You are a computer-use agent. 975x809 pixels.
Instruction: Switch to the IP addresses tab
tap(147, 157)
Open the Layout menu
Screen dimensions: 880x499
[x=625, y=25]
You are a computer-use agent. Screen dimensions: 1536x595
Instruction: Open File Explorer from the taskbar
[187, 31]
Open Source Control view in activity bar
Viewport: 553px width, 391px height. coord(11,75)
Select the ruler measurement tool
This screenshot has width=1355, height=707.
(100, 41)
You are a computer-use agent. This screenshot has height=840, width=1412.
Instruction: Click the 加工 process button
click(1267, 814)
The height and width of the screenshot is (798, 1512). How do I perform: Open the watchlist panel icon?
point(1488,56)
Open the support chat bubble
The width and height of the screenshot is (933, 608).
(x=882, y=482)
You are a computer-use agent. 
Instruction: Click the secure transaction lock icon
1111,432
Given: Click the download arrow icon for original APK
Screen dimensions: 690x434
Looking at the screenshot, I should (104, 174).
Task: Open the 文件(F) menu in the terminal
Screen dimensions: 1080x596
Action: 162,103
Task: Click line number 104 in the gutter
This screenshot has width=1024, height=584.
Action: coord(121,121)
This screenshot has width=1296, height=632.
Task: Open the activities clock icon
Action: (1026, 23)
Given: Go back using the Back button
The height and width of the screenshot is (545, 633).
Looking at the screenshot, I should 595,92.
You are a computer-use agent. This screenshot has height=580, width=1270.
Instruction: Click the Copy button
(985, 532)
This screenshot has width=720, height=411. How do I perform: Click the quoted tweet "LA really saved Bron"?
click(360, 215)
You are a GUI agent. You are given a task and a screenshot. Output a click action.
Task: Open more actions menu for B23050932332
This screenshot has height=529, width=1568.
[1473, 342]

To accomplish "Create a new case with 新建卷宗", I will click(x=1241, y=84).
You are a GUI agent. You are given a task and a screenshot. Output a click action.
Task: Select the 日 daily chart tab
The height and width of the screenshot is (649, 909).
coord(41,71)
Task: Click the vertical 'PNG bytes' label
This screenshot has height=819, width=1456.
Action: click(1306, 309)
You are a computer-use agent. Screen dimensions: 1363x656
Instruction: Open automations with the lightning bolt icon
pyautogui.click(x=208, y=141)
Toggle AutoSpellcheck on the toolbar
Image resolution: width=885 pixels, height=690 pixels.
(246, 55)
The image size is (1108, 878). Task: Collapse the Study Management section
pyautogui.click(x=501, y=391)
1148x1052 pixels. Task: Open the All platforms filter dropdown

####

* _Work request_
Gather every line from the listing above in which "agent" appears, and copy those lines.

* _Task response_
You are a computer-use agent. 975x809 pixels.
You are a computer-use agent. Screen dimensions: 1536x595
You are a computer-use agent. This screenshot has height=840, width=1412.
You are a computer-use agent. 
You are a computer-use agent. This screenshot has height=580, width=1270.
You are a GUI agent. You are given a task and a screenshot. Output a click action.
You are a GUI agent. You are given a task and a screenshot. Output a click action.
You are a computer-use agent. Screen dimensions: 1363x656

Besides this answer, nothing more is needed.